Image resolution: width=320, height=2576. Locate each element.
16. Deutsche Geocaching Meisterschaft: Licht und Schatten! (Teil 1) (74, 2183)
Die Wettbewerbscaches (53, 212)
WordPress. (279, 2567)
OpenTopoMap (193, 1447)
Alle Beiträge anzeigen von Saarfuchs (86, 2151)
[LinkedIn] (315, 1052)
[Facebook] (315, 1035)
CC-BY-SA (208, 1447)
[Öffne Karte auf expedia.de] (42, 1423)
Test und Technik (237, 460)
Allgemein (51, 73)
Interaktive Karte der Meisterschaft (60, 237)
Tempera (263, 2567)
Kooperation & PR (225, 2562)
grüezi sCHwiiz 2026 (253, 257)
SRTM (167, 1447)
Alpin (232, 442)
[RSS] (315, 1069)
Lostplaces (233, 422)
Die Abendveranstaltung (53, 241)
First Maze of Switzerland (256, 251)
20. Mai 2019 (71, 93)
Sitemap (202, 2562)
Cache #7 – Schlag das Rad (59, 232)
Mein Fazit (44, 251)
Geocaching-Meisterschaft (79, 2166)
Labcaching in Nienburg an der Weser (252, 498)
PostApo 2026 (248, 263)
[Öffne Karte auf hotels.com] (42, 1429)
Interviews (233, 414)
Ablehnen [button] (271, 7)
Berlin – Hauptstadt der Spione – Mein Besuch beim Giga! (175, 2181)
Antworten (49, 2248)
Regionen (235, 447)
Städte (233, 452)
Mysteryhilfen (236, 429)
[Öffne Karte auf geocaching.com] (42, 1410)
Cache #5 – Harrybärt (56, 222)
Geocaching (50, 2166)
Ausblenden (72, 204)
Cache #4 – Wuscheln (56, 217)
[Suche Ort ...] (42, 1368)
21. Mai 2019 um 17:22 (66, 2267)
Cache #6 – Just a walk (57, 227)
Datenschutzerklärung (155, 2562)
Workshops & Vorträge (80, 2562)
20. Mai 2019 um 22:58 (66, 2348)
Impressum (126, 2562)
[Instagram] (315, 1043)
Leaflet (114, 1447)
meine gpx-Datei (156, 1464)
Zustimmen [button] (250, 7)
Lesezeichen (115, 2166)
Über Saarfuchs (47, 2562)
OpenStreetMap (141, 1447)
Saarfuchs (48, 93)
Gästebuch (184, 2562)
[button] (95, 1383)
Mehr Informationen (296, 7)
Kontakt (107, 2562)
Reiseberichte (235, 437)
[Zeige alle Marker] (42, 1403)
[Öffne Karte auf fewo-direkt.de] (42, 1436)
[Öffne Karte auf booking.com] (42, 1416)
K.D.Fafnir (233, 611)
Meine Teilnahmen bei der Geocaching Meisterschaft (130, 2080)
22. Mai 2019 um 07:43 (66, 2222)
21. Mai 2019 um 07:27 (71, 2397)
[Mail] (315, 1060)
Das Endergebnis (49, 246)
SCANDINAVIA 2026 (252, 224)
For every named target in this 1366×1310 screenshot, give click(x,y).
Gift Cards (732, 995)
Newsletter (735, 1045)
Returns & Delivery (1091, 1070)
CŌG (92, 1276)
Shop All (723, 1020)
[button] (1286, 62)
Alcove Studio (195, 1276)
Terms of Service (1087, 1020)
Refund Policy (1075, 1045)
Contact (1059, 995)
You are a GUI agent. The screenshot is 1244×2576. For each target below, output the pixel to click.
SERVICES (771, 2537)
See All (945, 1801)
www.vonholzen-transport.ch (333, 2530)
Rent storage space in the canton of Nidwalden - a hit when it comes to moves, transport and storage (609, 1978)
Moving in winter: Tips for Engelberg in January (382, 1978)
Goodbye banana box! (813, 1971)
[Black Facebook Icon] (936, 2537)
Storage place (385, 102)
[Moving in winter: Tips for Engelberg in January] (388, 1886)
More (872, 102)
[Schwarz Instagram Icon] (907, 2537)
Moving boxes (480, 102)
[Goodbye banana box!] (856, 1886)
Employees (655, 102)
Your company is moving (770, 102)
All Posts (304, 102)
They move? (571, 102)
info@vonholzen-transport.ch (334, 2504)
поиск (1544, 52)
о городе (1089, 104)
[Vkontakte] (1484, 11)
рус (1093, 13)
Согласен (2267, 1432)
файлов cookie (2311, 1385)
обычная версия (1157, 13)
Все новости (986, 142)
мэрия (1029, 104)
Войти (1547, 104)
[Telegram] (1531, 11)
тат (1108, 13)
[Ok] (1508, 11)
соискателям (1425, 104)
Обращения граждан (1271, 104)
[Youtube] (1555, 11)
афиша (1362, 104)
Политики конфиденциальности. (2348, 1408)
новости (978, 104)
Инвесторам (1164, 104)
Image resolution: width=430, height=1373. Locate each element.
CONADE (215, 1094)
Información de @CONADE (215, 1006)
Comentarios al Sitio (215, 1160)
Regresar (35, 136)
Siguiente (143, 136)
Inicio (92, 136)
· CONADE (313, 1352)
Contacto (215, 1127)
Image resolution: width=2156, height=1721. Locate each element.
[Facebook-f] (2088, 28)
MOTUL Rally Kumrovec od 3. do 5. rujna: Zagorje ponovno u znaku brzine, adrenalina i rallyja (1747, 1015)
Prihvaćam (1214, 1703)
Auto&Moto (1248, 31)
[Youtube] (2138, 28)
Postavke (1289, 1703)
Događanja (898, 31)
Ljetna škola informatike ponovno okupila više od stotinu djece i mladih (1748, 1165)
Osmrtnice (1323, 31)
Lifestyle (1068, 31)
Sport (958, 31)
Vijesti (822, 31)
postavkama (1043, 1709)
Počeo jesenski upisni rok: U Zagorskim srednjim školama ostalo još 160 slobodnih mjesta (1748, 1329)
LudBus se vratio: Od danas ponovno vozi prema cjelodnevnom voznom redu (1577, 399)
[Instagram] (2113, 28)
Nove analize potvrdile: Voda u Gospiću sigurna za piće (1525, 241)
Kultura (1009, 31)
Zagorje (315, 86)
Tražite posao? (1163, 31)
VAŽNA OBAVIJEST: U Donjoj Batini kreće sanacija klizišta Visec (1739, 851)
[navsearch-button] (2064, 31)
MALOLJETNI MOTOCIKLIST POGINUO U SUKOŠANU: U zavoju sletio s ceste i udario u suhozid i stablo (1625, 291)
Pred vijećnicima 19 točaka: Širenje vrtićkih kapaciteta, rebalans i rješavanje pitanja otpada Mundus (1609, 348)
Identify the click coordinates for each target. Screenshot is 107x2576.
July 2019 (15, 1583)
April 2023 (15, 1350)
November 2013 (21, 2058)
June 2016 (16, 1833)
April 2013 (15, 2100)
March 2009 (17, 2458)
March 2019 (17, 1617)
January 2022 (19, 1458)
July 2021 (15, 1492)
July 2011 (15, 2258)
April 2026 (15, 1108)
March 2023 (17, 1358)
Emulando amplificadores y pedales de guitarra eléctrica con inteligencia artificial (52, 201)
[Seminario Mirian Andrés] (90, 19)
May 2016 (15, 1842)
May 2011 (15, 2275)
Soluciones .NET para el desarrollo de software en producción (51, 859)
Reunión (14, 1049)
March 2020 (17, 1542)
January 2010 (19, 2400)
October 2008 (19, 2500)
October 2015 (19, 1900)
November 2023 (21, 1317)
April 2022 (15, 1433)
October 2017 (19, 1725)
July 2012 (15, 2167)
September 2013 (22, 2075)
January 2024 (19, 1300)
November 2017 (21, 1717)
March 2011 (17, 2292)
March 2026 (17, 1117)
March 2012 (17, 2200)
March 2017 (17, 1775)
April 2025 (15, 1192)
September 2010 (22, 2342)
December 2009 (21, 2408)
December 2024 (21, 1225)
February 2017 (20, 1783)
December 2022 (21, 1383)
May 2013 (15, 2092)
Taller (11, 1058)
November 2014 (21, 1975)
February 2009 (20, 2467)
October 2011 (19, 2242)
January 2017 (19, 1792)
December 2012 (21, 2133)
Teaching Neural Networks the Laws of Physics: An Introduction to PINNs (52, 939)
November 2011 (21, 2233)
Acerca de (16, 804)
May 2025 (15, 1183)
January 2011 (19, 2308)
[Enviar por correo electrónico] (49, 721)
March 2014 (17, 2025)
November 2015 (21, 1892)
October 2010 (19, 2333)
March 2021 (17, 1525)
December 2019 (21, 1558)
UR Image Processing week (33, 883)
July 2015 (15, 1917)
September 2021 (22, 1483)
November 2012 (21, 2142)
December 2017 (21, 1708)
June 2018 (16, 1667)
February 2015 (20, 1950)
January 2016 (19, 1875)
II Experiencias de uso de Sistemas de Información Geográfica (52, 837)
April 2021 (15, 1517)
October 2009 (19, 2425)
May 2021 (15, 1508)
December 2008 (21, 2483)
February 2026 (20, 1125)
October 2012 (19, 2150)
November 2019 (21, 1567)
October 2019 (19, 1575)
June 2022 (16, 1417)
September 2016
_ _ _ _ _ _ _
Would you repeat, exactly and with nothing added, every line from the line containing "April 2023 (15, 1350)" through the last line of the records above?

April 2023 (15, 1350)
November 2013 (21, 2058)
June 2016 (16, 1833)
April 2013 (15, 2100)
March 2009 (17, 2458)
March 2019 (17, 1617)
January 2022 (19, 1458)
July 2021 (15, 1492)
July 2011 (15, 2258)
April 2026 (15, 1108)
March 2023 (17, 1358)
Emulando amplificadores y pedales de guitarra eléctrica con inteligencia artificial (52, 201)
[Seminario Mirian Andrés] (90, 19)
May 2016 (15, 1842)
May 2011 (15, 2275)
Soluciones .NET para el desarrollo de software en producción (51, 859)
Reunión (14, 1049)
March 2020 (17, 1542)
January 2010 (19, 2400)
October 2008 (19, 2500)
October 2015 (19, 1900)
November 2023 (21, 1317)
April 2022 (15, 1433)
October 2017 (19, 1725)
July 2012 (15, 2167)
September 2013 (22, 2075)
January 2024 (19, 1300)
November 2017 (21, 1717)
March 2011 (17, 2292)
March 2026 (17, 1117)
March 2012 (17, 2200)
March 2017 (17, 1775)
April 2025 (15, 1192)
September 2010 (22, 2342)
December 2009 (21, 2408)
December 2024 (21, 1225)
February 2017 (20, 1783)
December 2022 (21, 1383)
May 2013 (15, 2092)
Taller (11, 1058)
November 2014 (21, 1975)
February 2009 (20, 2467)
October 2011 (19, 2242)
January 2017 (19, 1792)
December 2012 (21, 2133)
Teaching Neural Networks the Laws of Physics: An Introduction to PINNs (52, 939)
November 2011 (21, 2233)
Acerca de (16, 804)
May 2025 (15, 1183)
January 2011 (19, 2308)
[Enviar por correo electrónico] (49, 721)
March 2014 (17, 2025)
November 2015 (21, 1892)
October 2010 (19, 2333)
March 2021 (17, 1525)
December 2019 (21, 1558)
UR Image Processing week (33, 883)
July 2015 (15, 1917)
September 2021 (22, 1483)
November 2012 (21, 2142)
December 2017 (21, 1708)
June 2018 (16, 1667)
February 2015 (20, 1950)
January 2016 (19, 1875)
II Experiencias de uso de Sistemas de Información Geográfica (52, 837)
April 2021 (15, 1517)
October 2009 (19, 2425)
May 2021 (15, 1508)
December 2008 (21, 2483)
February 2026 (20, 1125)
October 2012 (19, 2150)
November 2019 (21, 1567)
October 2019 (19, 1575)
June 2022 (16, 1417)
September 2016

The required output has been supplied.